According to Ali Jackson, a New York-based dating coach, she does use ChatGPT for particular tasks but is not promote it. In the past six months or so, she says “every one” of her clients has come her expressing concern about “chatfishing” or people who use AI to generate everything on their dating apps – all the way down to the DMs they send. I asked Jackson if my rule against ChatGPT users was too harsh. She said no, go forth and evaluate, though it might limit my dating pool – about 10% of the adult population now utilizes the tech.

“Ask yourself if your choice is really supporting your future goals,” Jackson said. “In your case, I would presume that’s one of your principles, and it’s essential to find someone whose values are in sync with yours.”

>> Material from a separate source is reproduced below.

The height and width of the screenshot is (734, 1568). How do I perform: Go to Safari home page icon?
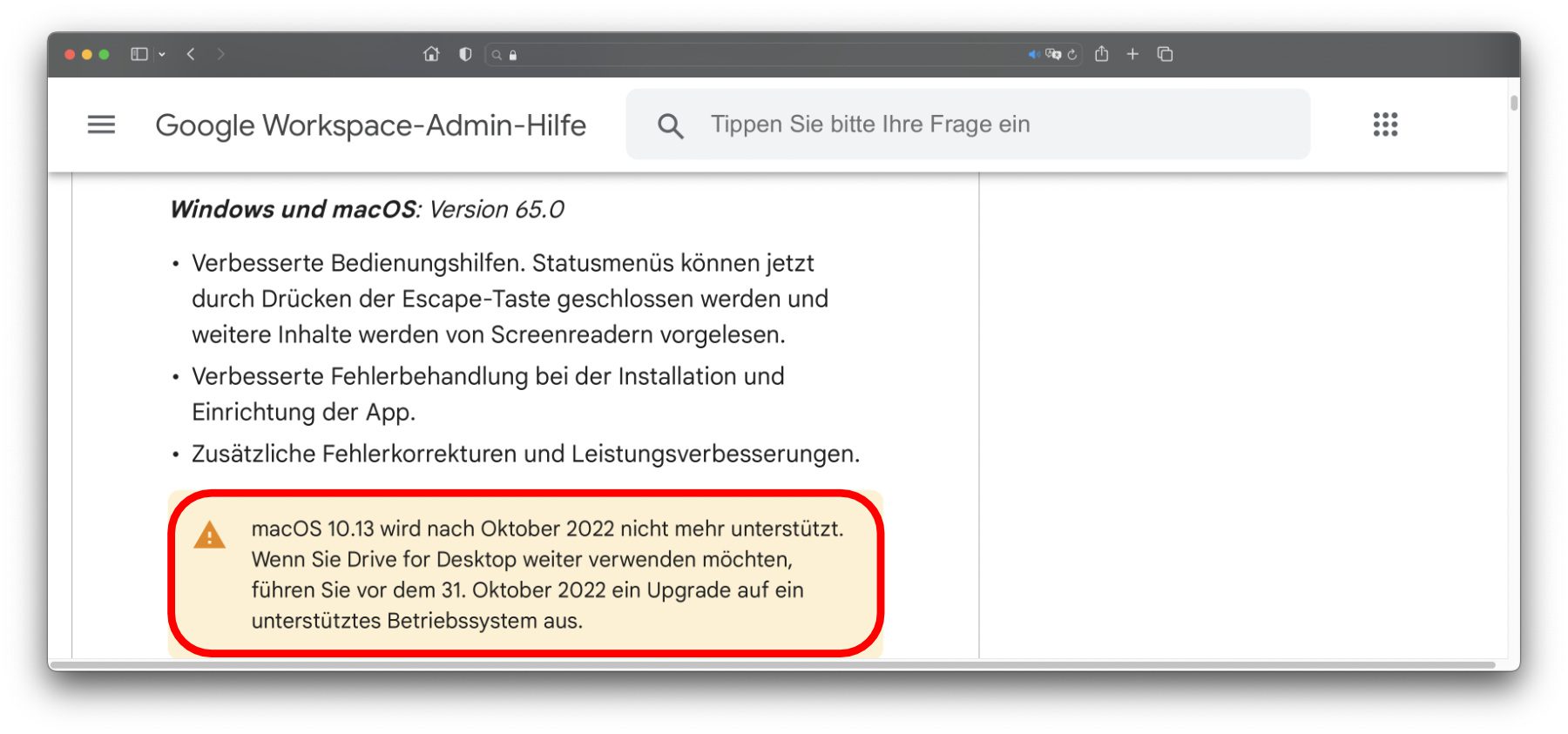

More People Expressing ChatGPT Concerns.

Other people get the AI ick, and not just when it comes to dating. Ana Pereira, 26, resides in Brooklyn and does sound for various live music venues across the city. She fantasizes about accessing her phone settings and disabling AI features on all her apps, though tech platforms from Google to Spotify make it almost impossible to disable. Pereira believes that using ChatGPT “demonstrates such a laziness”.

“It’s like you can’t think for yourself, and you have to rely on an app for that,” she said.

Two of Pereira’s friends recently had a complicated breakup. She supported one of them after discovering the other went to ChatGPT, a notoriously awful therapy alternative, not their partner, when they needed to talk about their feelings. “It’s like they refused to endure any difficult human feelings,” she said. “They just wanted to deal with something and continue, which is not how things work.”

Suddenly I couldn’t do it by myself. I was too dependent on AI to do the simplest things [at work].

Richard Barnes, a 31-year-old marine biologist and server in Hawaii, shares similar views. “I am not sure if I would think differently about someone who uses ChatGPT, but I would be like, ‘come on,’” he said. “You shouldn’t have to depend on it to make a grocery list. Your life is probably not that hard. We can make the list together.”

Celebrity and Tech Backlash.

Guillermo del Toro’s statement that he’d “rather die” over using generative AI garnered significant attention. Ditto for, SZA’s Instagram stories rant against the tech cautioning about “environmental racism” and expressing fear over users who are “codependent on a machine”. Ditto still for when Simu Liu, Alison Roman, Céline Dion, Emily Blunt, and others make statements that are skeptical of AI in their respective industries. I believe these quotes go viral for a cause: people agree with them.

This sentiment exists even among those in the tech industry. Last month, Pinterest added a filter that lets users turn off AI content. Meta lets users mute, but not entirely remove, similar content on Instagram. Sources indicated that “cursor resistance” is on the rise, as some Silicon Valley techies refuse to use AI to write their code.

{Luciano Noijeen, a lead software engineer based in Greece and the Netherlands, told me that he enthusiastically used AI in the past to write or punch up his coding.|According to Luciano Noijeen, a {lead|

Mary Edwards
Mary Edwards

Lena is a digital design expert with over a decade of experience in UI/UX and creative technology, passionate about sharing innovative design solutions.